The NAACP Legal Defense Fund, the nation’s pre-eminent civil rights law firm, on November 17, 2017 sent a letter to Columbus City Council, challenging the at-large voting scheme being used here (Ltr. to Columbus City Council 11.17.17 NAACP Columbus FAQ) and offering to consult to form a system that would be facially compliant with the Voting Rights Act of 1965. (Zach Klein responded (Klein Response Letter) and the LDF replied that Klein’s letter raises even more questions about whether the nearly 4 decades of exclusive initial appointments of African Americans to council (none initially elected) represented “unconstitutional racial stereotyping” pursuant to the U.S. Supreme Court decision in Shaw v. Reno. (LDF Reply to Klein)
At-large voting systems — the type of citywide elections used currently to elect Columbus City Council — are widely viewed as a racially discriminatory method of election, which is one more reason for change. Section 2 of the Voting Right Act of 1965 created prohibitions against “unusually large electoral districts” (which courts have found citywide districts to be),when majority-minority districts can be created and where the votes of race, color, or language minority groups are subsumed by votes from the majority population in racially polarized voting. Cities throughout the nation responded over ensuing decades, eliminating the at-large systems that had become a fad during the early 1900s. Detroit, Austin and Seattle are the most recent cities to abandon this method of election. Prior to abandoning its at-large city council elections, the Austin business community had adopted what was referred to as the Gentlemen’s Agreement, as a way to maintain the centralized power and control of the Anglo business community and work around the inherent racial biases in the at-large system. Concerns about the continuance of this racially discriminatory system here in Columbus have been raised within the Franklin County Democratic Party (Beatty 2-14-17 At-Large Council District Letter) in an effort to educate the public and the party about this issue.
The U.S. Department of Justice says that claims against “at-large” electoral districts constitute the majority of its litigation under Section 2. While claims for racially discriminatory electoral systems are often thought of in connection with southern racism, the DoJ continues to litigate cases in the north — in 2003 it sued the City of Chelsea, MA, and in 2008 and 2009 settled lawsuits it had filed against the City of Euclid, Ohio, and the Euclid City School District for their unlawful at-large systems. In January 2017, the Department of Justice sued Eastpointe, MI on the basis of its at-large system.
As noted in local media, The NAACP Legal Defense Fund issued a brief to Columbus following the defeat of the August 2016 defeat of Issue 1 which sought to provide district representation in Columbus (NAACP Columbus FAQ).
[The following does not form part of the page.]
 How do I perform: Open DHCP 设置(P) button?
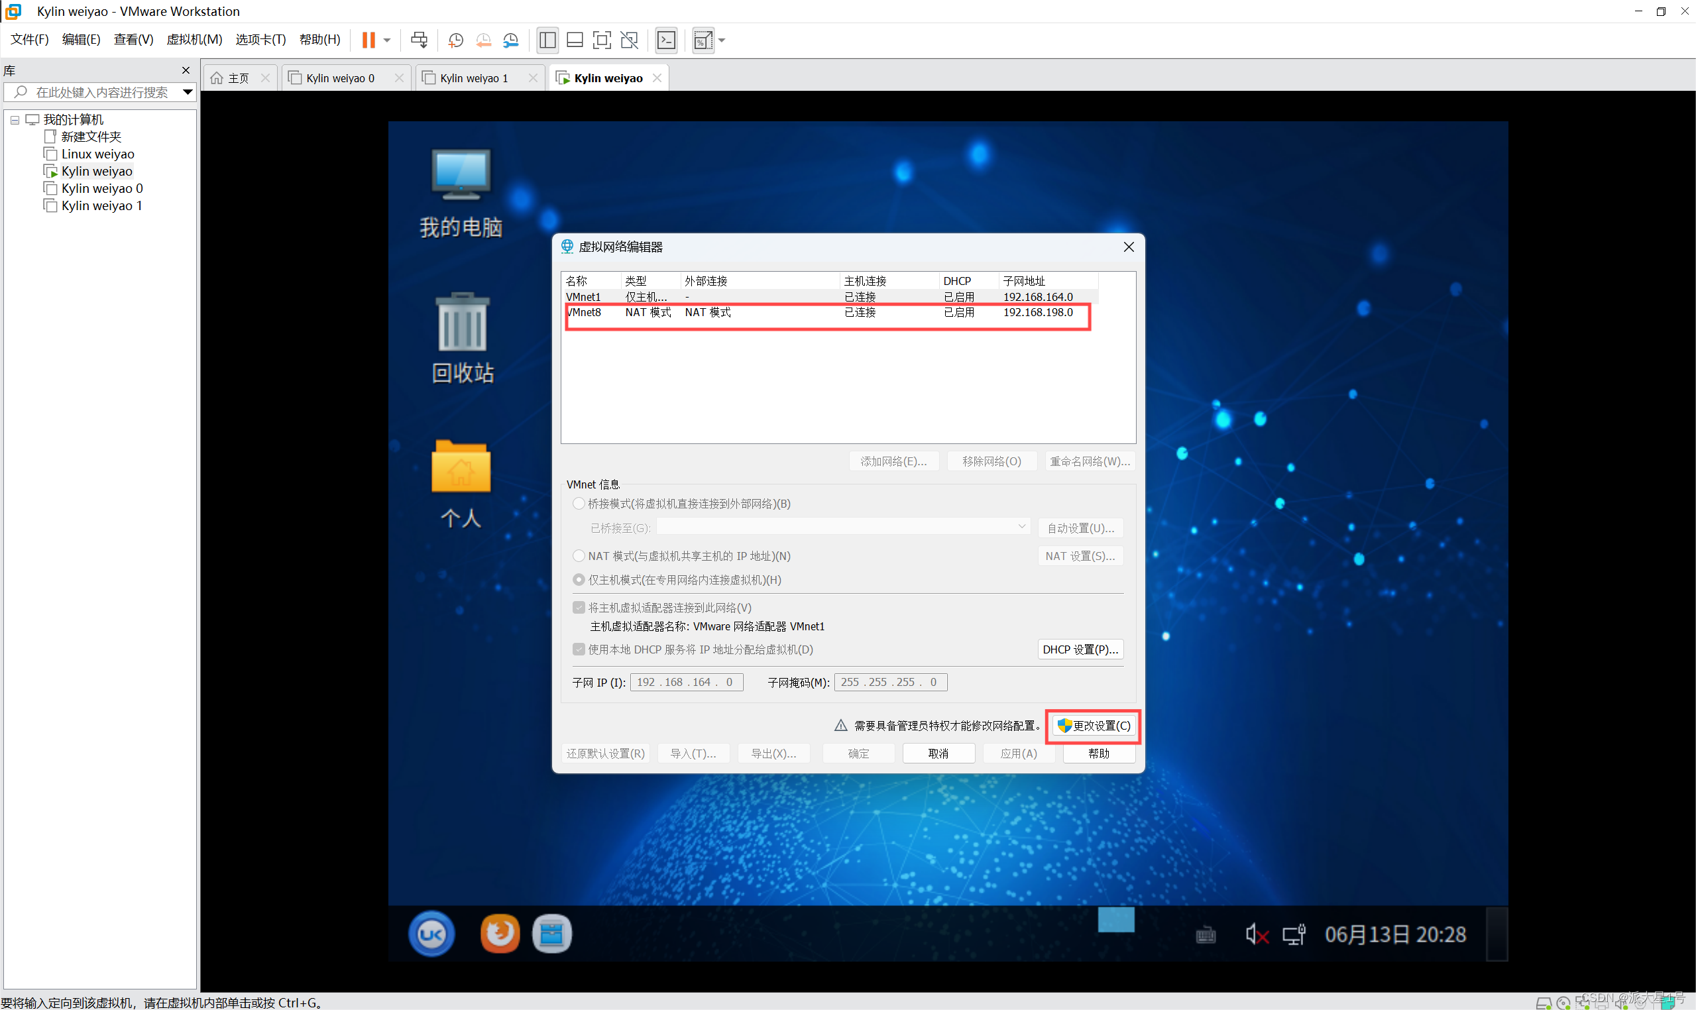[x=1079, y=649]
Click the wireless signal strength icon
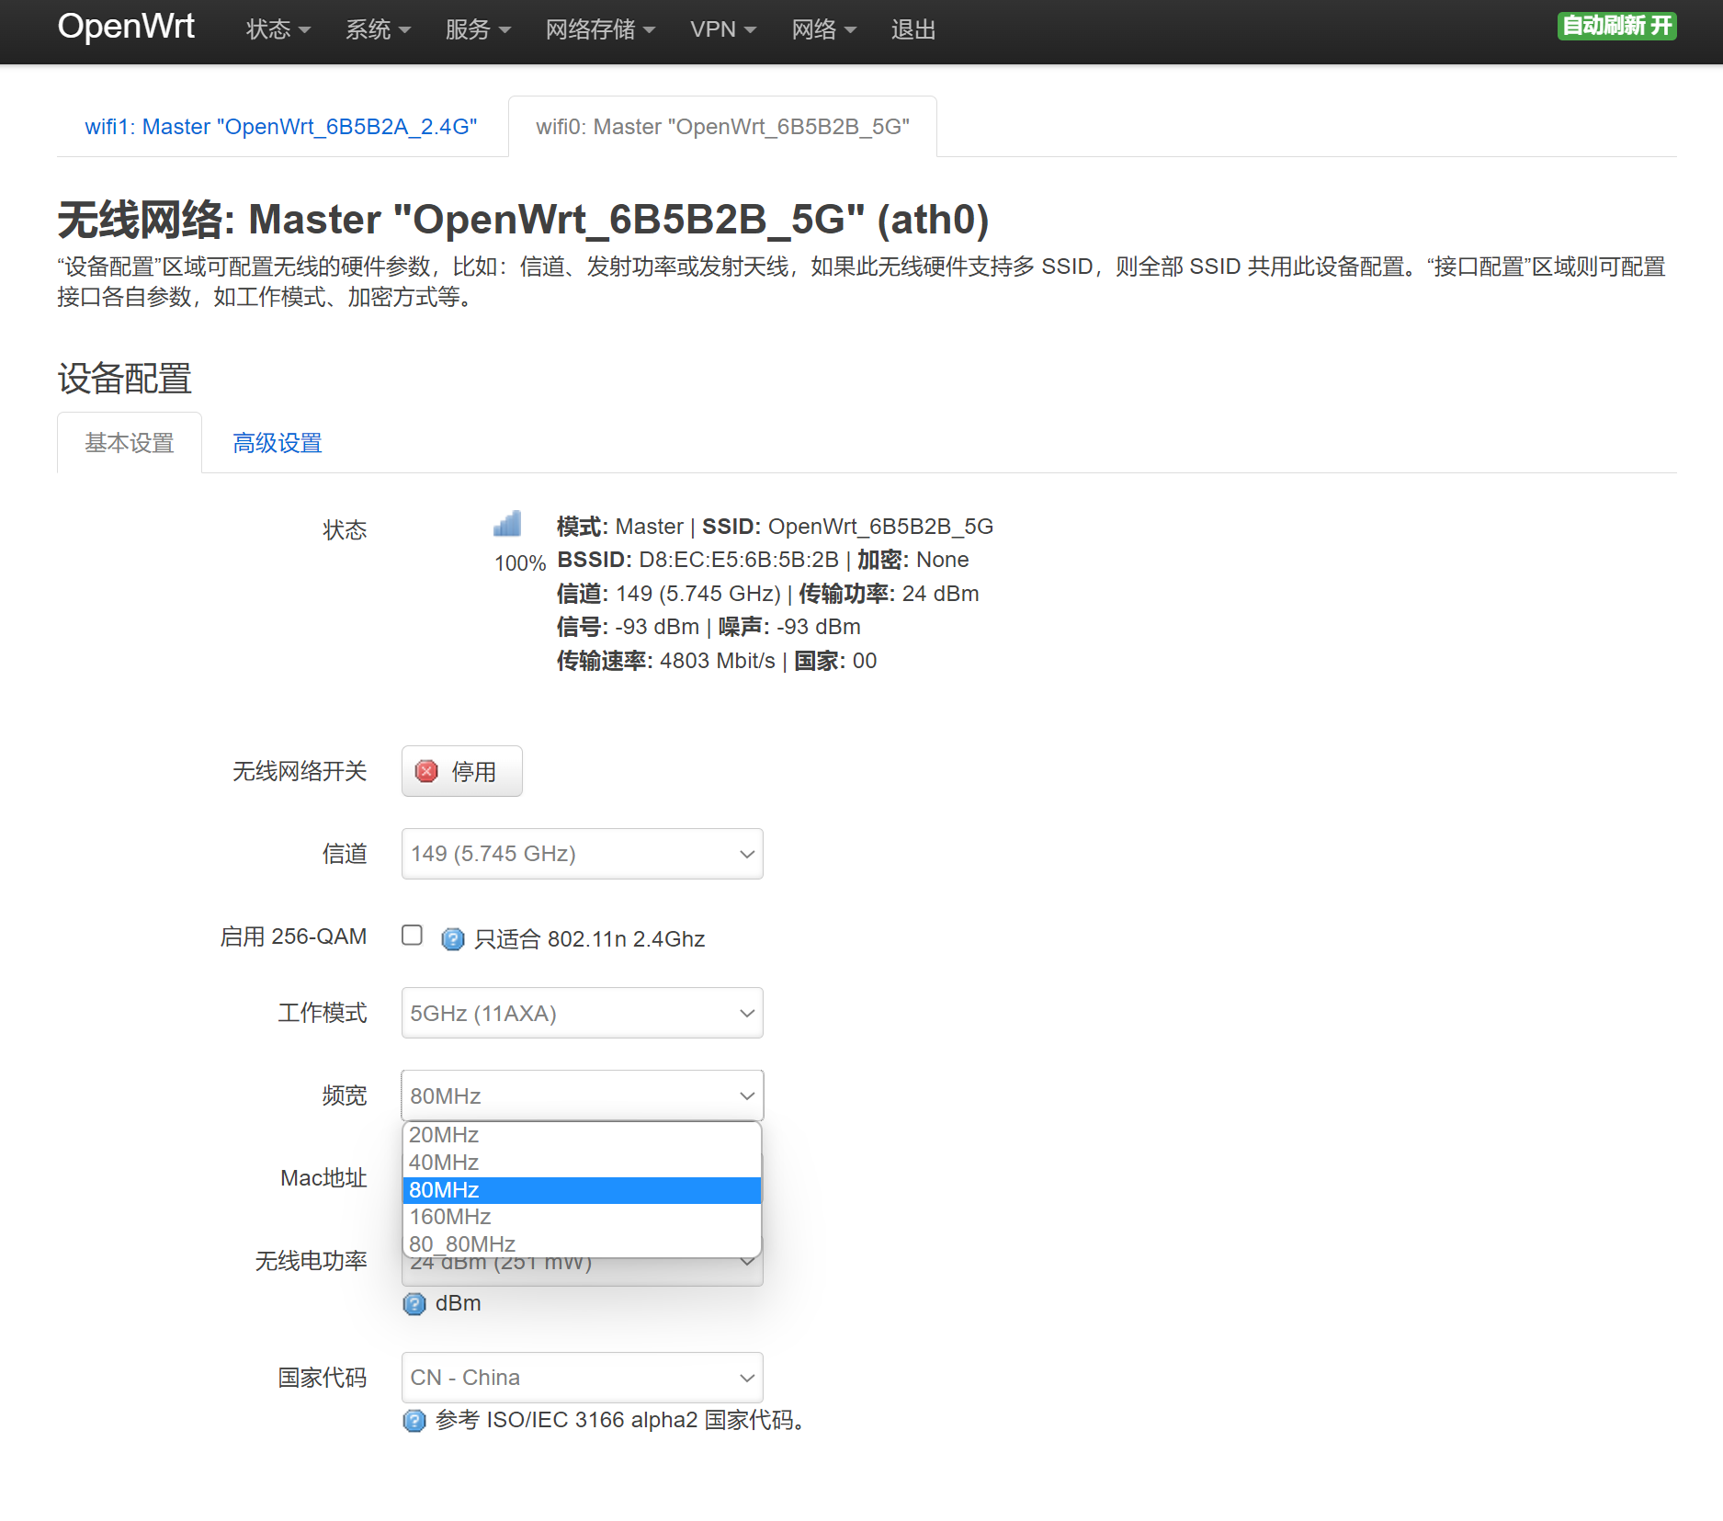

The LDF has litigated cases across the country to roll back this discriminatory form of election.
Columbus City Council is now considering to pass legislation to expand the all at-large 7 member council, to 9 members nominated by district and elected at-large. Such a system would continue to raise concerns about whether the voting rights of Columbus’s African American citizens are being violated.
Only a judge, after hearing facts, can determine whether an individual at-large system meets the tests of being unlawfully discriminatory; however, Everyday People for Positive Change believes it is long past time for Columbus to shed all the vestiges of this racially discriminatory method of electing members to Columbus City Council. We can, and should, join the rest of the country’s big cities in adopting a more traditional, fair and nondiscriminatory method of elections by district — and stop making excuses about why we don’t. What is called “the Columbus Way” seems to be suppressing minority voters with a smile, instead of a stick — but it is unnecessary and repugnant.